Ta-Nehisi Coates - Ta-Nehisi Coates is a senior editor for The Atlantic, where he writes about culture, politics, and social issues for TheAtlantic.com and the magazine. He is the author of the memoir The Beautiful Struggle. More

Born in 1975, the product of two beautiful parents. Raised in West Baltimore—not quite The Wire, but sometimes ill all the same. Studied at the Mecca for some years in the mid-’90s. Emerged with a purpose, if not a degree. Slowly migrated up the East Coast with a baby and my beloved, until I reached the shores of Harlem. Wrote some stuff along the way.

Don't tempt me Frodo...

By Ta-Nehisi Coates
Jan 21 2009, 10:51 AM ET Comment

Has anyone ever taken as long to read 173 pages, as I took to read Reinhold Niebuhr's The Irony of American History? I found myself only able to consume, like, five-ten pages at a time. On my best days, I think I knocked out twenty or so. Thinking is hard work--when I did reporting for the polling piece, I had to lay down for a minute because the minutiae made my head hurt. Same for Neibuhr. I could only take so much

Anyway, the book was incredible on many, many counts. You know you've read a great book when you can think of all the beautiful things you took away, while still clear that you missed quite a bit. I was struck by a lot of things--The irony of securing freedom for the world through the threat of nuclear annihilation. The irony of Marxism, allegedly atheist, as a political religion, a kind of Apocalyptic cult. And then most powerfully how our own sense of virtue and justness is blinding.

The worst part about insisting America is always "a force for good" in the world is that it overstates our abilities, and understates our limits. It is patriotism for suckers, analagous to the parent who spoils the child in the name of love. Niebuhr's awesome insight that man's attempt to be the director of history, blinds him to his role as actor, says so much about the world. So even as we talk about making the Middle East safe for freedom and democracy, even as we mindlessly claim that the natural destiny of all mankind is freedom, we are blind to our own selfish motives, our own animal interests. Everything is tainted. And that's beautiful and fine, as long as we can admit it.
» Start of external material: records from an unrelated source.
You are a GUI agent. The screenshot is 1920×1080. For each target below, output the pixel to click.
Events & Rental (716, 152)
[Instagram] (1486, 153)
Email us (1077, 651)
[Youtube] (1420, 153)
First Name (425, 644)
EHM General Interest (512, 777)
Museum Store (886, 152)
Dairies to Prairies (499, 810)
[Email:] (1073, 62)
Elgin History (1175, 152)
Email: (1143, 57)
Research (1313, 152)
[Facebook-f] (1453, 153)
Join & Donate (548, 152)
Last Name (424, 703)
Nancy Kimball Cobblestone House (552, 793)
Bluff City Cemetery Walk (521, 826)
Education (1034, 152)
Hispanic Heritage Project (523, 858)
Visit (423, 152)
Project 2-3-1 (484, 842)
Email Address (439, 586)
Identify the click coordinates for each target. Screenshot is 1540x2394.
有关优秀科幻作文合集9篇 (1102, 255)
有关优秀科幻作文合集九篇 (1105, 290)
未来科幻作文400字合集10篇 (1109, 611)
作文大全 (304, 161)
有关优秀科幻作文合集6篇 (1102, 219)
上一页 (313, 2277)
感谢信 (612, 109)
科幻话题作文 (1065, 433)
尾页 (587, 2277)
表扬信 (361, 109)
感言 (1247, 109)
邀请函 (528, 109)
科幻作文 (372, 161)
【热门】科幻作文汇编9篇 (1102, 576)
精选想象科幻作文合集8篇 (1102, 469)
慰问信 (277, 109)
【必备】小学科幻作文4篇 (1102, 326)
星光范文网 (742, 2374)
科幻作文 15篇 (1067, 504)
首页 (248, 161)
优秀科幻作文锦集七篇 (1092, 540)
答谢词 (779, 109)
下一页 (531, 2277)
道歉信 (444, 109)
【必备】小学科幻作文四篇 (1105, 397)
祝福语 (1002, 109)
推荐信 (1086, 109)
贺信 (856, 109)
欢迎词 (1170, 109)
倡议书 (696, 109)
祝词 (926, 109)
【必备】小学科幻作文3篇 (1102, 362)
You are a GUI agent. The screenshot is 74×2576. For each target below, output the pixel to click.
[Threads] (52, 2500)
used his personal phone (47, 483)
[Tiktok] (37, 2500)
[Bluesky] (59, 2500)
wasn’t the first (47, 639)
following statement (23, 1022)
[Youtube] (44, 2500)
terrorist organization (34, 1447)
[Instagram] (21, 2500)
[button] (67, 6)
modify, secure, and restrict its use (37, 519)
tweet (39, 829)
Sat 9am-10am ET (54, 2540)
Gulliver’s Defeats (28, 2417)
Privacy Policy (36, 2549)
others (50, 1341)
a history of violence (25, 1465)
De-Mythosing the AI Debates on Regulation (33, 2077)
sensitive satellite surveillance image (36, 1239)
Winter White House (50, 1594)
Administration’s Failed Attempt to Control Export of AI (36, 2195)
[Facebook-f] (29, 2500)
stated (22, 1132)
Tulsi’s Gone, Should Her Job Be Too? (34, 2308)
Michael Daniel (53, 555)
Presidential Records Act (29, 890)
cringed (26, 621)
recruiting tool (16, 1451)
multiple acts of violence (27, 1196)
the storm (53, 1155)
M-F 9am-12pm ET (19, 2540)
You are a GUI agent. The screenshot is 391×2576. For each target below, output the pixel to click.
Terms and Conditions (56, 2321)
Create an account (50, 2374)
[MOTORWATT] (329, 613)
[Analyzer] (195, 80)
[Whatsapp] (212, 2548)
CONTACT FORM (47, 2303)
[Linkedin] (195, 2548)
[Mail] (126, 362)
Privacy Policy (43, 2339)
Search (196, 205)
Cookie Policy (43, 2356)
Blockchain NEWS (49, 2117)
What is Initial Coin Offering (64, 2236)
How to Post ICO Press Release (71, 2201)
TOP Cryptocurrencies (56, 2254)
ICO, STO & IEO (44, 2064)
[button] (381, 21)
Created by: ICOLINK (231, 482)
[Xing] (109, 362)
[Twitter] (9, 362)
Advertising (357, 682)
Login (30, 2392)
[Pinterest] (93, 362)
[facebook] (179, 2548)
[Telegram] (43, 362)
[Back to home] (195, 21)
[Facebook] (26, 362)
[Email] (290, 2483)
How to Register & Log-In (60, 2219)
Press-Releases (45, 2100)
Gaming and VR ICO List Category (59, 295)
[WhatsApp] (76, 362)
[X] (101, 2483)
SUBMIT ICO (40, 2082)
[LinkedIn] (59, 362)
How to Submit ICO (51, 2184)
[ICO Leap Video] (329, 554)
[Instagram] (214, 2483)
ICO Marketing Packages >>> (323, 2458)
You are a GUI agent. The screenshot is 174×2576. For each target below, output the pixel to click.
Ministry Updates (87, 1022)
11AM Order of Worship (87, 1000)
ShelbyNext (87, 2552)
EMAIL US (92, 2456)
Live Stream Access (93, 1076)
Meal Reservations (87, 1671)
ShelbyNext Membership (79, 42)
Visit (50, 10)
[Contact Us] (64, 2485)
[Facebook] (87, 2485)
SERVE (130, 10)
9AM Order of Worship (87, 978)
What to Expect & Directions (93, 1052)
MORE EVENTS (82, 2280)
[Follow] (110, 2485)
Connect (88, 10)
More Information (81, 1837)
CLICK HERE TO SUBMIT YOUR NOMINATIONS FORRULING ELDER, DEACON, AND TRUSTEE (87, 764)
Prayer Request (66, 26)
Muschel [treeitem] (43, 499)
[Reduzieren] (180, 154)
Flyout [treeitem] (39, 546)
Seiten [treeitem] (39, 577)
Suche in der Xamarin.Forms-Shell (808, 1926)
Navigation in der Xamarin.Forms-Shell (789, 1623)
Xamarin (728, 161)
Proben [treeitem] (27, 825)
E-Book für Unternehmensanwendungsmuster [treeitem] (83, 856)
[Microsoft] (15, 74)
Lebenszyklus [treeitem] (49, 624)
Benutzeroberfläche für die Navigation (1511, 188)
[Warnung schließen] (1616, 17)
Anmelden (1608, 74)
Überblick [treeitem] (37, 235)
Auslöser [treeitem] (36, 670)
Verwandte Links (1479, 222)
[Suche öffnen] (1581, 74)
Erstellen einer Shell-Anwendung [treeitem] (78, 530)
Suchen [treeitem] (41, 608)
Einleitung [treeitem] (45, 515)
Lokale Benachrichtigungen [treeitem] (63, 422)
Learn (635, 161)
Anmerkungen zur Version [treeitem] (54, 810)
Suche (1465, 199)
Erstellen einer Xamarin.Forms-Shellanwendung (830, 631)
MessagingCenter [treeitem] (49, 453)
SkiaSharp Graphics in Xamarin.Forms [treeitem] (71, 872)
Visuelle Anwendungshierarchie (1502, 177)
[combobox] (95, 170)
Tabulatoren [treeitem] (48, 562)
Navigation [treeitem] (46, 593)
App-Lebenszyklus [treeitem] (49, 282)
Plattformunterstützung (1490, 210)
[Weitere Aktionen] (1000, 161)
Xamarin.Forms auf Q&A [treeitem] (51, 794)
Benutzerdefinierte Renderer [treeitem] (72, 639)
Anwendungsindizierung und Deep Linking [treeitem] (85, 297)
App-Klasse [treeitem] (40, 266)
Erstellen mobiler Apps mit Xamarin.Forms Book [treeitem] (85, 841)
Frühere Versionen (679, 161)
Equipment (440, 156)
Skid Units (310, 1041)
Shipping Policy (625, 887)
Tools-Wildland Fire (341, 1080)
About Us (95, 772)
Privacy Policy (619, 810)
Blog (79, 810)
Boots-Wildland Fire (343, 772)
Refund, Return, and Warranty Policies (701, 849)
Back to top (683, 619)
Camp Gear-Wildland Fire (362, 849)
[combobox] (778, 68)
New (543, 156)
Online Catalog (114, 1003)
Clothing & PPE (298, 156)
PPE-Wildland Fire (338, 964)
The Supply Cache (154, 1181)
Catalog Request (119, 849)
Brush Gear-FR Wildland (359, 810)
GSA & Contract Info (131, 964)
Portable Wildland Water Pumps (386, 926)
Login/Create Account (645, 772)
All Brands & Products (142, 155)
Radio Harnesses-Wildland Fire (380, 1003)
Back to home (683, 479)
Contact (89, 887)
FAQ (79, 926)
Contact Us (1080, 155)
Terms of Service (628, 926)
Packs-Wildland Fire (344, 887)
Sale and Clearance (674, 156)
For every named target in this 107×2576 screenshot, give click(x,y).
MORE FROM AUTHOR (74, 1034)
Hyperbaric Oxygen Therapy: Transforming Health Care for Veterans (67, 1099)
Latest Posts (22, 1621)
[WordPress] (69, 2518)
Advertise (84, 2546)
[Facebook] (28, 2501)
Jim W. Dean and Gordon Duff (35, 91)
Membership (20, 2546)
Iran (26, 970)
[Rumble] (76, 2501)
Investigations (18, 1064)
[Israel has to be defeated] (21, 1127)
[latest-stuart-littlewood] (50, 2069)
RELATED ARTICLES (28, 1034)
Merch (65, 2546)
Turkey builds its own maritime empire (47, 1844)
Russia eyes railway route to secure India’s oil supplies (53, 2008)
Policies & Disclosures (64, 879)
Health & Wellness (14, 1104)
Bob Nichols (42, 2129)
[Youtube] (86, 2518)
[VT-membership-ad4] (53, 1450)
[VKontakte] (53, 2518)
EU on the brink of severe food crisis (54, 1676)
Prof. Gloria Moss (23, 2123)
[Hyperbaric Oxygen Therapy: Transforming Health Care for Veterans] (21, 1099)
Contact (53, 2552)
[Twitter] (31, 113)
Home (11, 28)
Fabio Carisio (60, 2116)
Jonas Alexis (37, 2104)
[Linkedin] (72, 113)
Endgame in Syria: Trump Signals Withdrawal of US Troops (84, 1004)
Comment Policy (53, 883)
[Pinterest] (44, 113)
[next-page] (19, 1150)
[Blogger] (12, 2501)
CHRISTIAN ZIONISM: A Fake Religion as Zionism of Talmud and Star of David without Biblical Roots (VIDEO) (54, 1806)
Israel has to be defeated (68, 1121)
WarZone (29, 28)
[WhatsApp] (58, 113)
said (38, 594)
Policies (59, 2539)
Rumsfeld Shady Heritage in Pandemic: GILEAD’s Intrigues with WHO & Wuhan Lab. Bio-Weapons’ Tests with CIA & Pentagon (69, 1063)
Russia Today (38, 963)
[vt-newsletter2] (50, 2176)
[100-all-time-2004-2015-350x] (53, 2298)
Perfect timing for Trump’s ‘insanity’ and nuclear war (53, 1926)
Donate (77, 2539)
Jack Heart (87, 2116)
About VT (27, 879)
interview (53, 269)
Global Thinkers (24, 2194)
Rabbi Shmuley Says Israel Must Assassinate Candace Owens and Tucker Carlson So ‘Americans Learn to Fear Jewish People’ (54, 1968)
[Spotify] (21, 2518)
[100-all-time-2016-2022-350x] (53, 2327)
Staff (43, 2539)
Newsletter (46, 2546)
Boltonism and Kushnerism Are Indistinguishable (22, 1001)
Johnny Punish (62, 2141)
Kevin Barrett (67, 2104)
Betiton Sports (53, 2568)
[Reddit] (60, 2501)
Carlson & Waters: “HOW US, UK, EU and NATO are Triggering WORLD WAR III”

This brings me to something else. Niebuhr's book is not overly religious until the end, but all through out I could tell I was reading a book written by a theologian. Look, I came up in a house that rejected religion, and so much of what will be normal for you, will be exotic to me. I always thought of Adam and Eve as a way to blame women for the fall of man, and maybe it's that too, I don't know. But I'd never thought of "the Original Sin" as being unchecked ambition, as being an absence of skepticism and self-reflection, a foolish desire to play God--like we just did in the Middle East. I left the book as I came to it--agnostic through and through--but really curious about Catholicism, in particular, and Christianity at large. Life is too short folks. There is too much out there to know.